I don't recall my answer, babbling featured in quantity, but I'm pretty sure the words "I," "don't," and "know" appeared in their usual order at numerous places. And that fact somewhat troubled me for quite a while -- at quite unexpected moments, the question would pop up and present itself for yet another nonanswer. And yet ... and yet ... and yet... somehow the synaptic connection didn't happen, the one that should have told me "maybe you shouldn't be spending years of your life and thousands upon thousands upon still more countless thousands of student loan dollars on law school when you don't really know what your plan happens to be?"
This is not to say that I regret having gone to law school. I don't. I don't necessarily think it was the best decision either, however. It's tempting to look back over part of one's life and indulge in regret or self-praise when really, all the strands in the whole web of decisions that make up a life in progress are deeply and irreducibly entangled, and one can't just chop one out without becoming a total counterfactual mess. (You may cite this as Gowder's Holistic Argument for the Stupidity of Regret. Thank you.)
But since the GHASR might not convince even if it's remembered, I'll offer a piece of more practical advice. Take two years off before law school. Ideally, even, take those two years before finishing undergrad.
Spend the first year working as a paralegal or something in whatever law context seems the most enjoyable for your long-term legal career. (Government, public interest, big firm, whatever.) As I'll discuss in more detail in a future post [11-16-07: the promised future post is live], one major reason that people might end up regretting their decision to go to law school is that many law jobs (and they're becoming increasingly hard to get) really suck for many people. Actually spending some time working with lawyers is a great way to learn whether your image of the day-to-day life of the law matches the reality, and how much, exactly, you'll hate it.
[And actually, this doesn't even apply only to people who are thinking of going to law school. It applies to everyone who is about to sink huge costs in time and in money into some life course without having experienced it first. It just so happens that law is the one with which I happen to be familiar.]
Then spend the next year making a start in the hunt for your passion. If you have an idea ("gee, I always wanted to try landscape photography") then go do it. If you don't, flutter around for a bit chasing the shiny things. Don't expect to "find yourself" or your life's goal. But do expect (I hope... I'd predict) to get a stronger sense of your personality and your preferences for both day-to-day existence and long-term goals.
My scheme might not be practicable for everyone. In particular, people whose families rely on them, who have poverty looming, who have other similar sorts of concerns, might not have the opportunity to spend time working out in the forest or studying Japanese or whatever looks pretty (even if it's selling stocks!).
I can't say much to people in those situations. But I can and will go out on a limb and say that it's a serious distributive injustice if there is a disparity in the opportunity to find out what will make one happy in life. And though the social scientist in me cringes at making this kind of generalization without data, I'll bet that the disparity exists.

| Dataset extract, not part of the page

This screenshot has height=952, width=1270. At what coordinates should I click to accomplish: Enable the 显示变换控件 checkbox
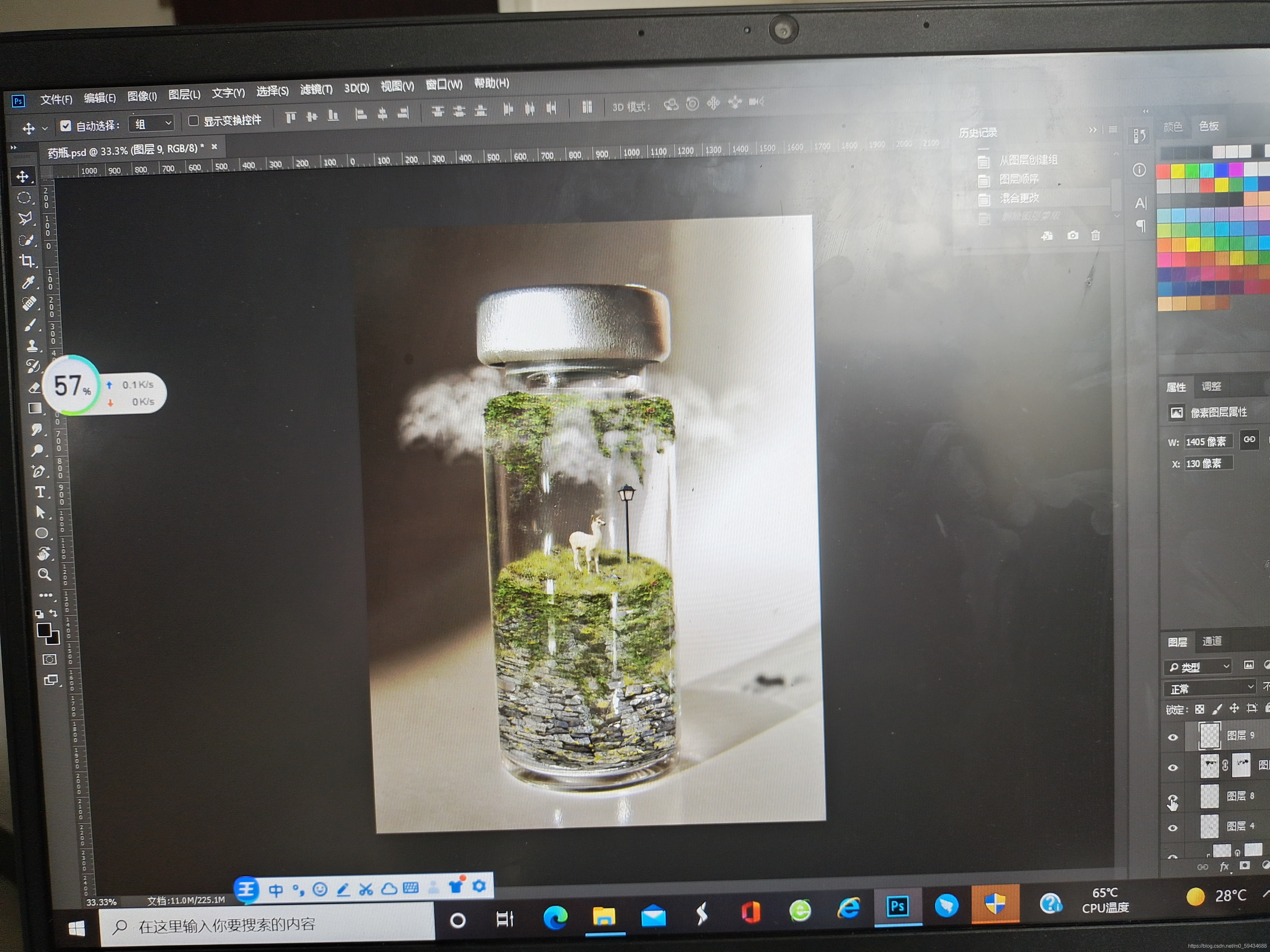click(x=193, y=121)
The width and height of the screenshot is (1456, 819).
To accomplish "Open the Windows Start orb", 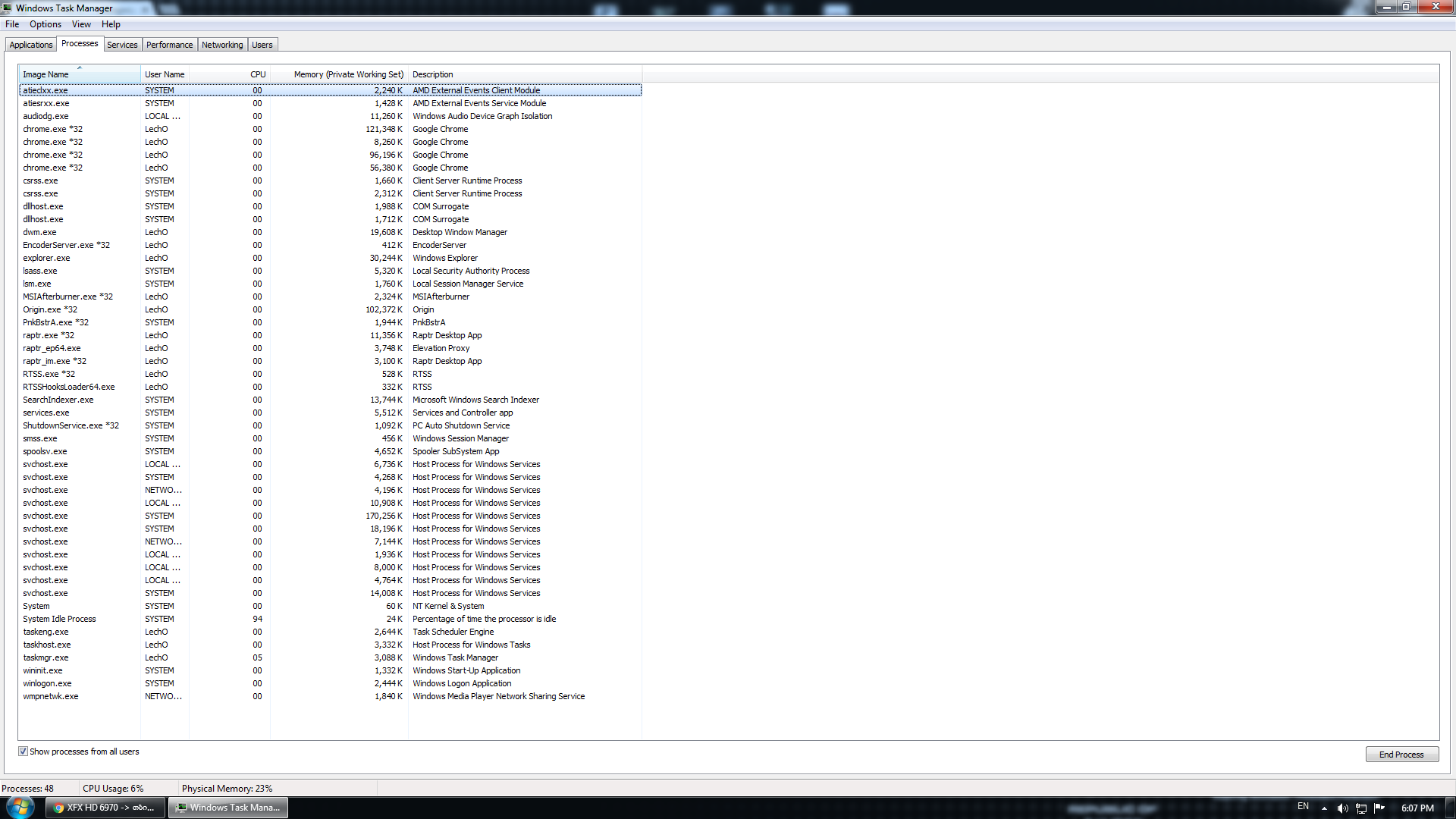I will [20, 807].
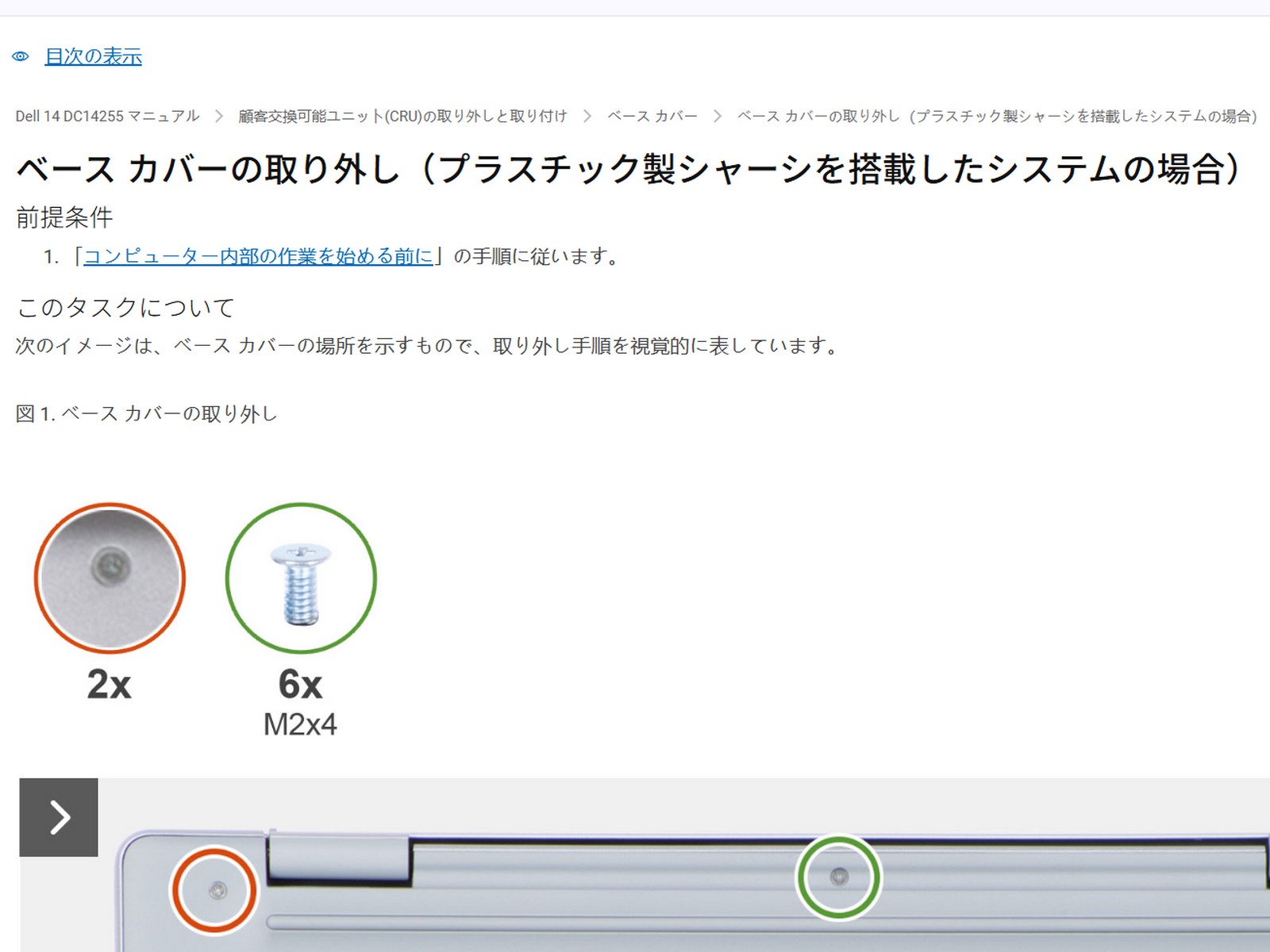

All the things that make it possible for people to find out what a good life looks like to them -- a broad and deep education, long-distance travel, exposure to role models in a variety of careers and lifestyles, socialization and encouragement to define one's own model of success and bring it about -- all of these things come easily with money and difficultly without. And this needs to stop. How can a child learn that s/he has a talent and passion for art without exposure to the works of others? How can a college student learn what careers s/he might match with (or cobble together a strong resume) if s/he can't afford to work for free in one of those outrageously immoral "unpaid internships" that are becoming all the rage even in massively profitable corporations that can easily pay enough to make it possible for people who can't rely on mummy and daddy's bottomless purse to eat and pay rent while they "build experience?" Time costs money, and we ought to be doing more than we are to provide that time to people who really need it.
It seems to me (yes, I'm working on a paper about this) that there's something about character development -- about finding your own idea of what it might mean for your life to go well -- that is inherently first-person and experiential. You can't just sit around and imagine what might make you feel fulfilled and happy in life, and you can't just rely on the experiences of others. You have to go out and do it yourself.
[Hi, everyone. This should be a good month. (For me at least.) Thanks to Belle for having me over! And she really does make wonderful chicken soup.]